Should You Be Concerned If Your Dog Is Sleeping Too Much?
Having said that, it is very understandable for a dog owner to be concerned if their dog starts sleeping more all of a sudden. There are potential explanations besides some kind of medical condition. However, it is definitely possible for a medical condition to cause a dog to start sleeping more, meaning that this is something that needs to be checked out sooner rather than later.
Unfortunately, there is a wide range of medical conditions that can cause a dog to start sleeping more. For example, it is possible that an older dog has arthritis, meaning that they will sleep more because they don’t want to experience the pain that comes from moving about too much. Likewise, it is possible that a dog has either a metabolic disease or some other medical condition that is sapping their energy, with the result that they need to spend more time resting and recuperating from their exertions. In any case, there are some very serious medical conditions that can cause a dog to start sleeping more, meaning that this needs to be taken seriously.
Besides this, it is worth mentioning that a lot of dogs sleep more than they need to because they live very boring lives. Basically, dogs evolved for a fair amount of activity over the course of a normal day. Their distant ancestors had to look for food, watch out for potential threats, and perform a wide range of other activities in order to secure the basic necessities for themselves. Furthermore, even once dogs became domesticated, they continued performing a fair amount of activity. After all, most people couldn’t afford to keep a dog for nothing but companionship until very recently, meaning that the overwhelming majority of dogs for most of human history were actually work dogs.

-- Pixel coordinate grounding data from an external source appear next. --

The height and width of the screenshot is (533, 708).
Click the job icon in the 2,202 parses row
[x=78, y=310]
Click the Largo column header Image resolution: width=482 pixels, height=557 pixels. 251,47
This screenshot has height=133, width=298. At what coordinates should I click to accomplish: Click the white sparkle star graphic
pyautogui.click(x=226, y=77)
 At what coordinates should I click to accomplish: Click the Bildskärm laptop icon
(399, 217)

Meanwhile, modern dogs are much less active. Most of them don’t have to work for a living. Instead, most modern dogs have their basic necessities provided to them by their owners. On top of that, they don’t even have a drive to reproduce because they tend to be neutered. Combined, these factors mean that a lot of dogs wind up sleeping more because they just don’t have much to do.
What Should You Do If Your Dog Is Sleeping Too Much?

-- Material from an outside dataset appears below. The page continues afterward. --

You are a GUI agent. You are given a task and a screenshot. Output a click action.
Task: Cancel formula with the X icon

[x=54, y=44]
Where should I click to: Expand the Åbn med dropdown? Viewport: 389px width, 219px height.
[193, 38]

If a dog owner thinks that their dog is sleeping too much, their best course of action is to see the veterinarian. Simply put, there is a wide range of potential causes for said issue, meaning that interested individuals won’t be able to figure out the exact cause without the relevant expertise, experience, and equipment. Never mind provide medical treatment for a medical condition if that turns out to be the ultimate cause. Having said that, interested individuals can help out by scrutinizing their dog to see if there has been any other telltale signs. The more information that they can provide to the veterinarian, the faster that said individual will be able to pinpoint the problem.
Once the veterinarian has pinpointed the problem, dog owners can continue to help their dog by following their instructions. Generally speaking, veterinarians have a good reason for recommending whatever it is that they are recommending, meaning that compliance can be very important for the eventual outcome. However, if interested individuals are unsure about something, they should make sure to ask questions until they are satisfied that they have a decent understanding of what is going on. In this as in other things, being informed tends to make for better decisions, which in turn, tend to make for better outcomes.
Besides this, dog owners might also want to consider being more proactive when it comes to their dog’s health. Something that can be quite important because prevention tends to be much easier than treatment, which is as true for dogs as it is for humans. Part of this process will involve bringing the dog to the veterinarian on a regular basis for the purpose of getting a check-up, thus enabling potential issues to be caught for correction sooner rather than later. However, interested individuals should also strive to make sure that their dogs are getting enough physical stimulation as well as mental stimulation to ensure their continuing well-being. As mentioned earlier, most modern dogs don’t have much to do, meaning that it is up to their dog owners to make up for that gap with playtime as well as other healthy diversions. On a final note, interested individuals might also want to look up what medical conditions that their dog’s breed is particularly susceptible to. There is no guarantee that their dog will come down with such medical conditions because those are tendencies rather than absolute certainties, particularly since dog breeders have a strong interest in eliminating such issues. Still, it is a good idea for dog owners to be cautious because it is better to be safe than sorry.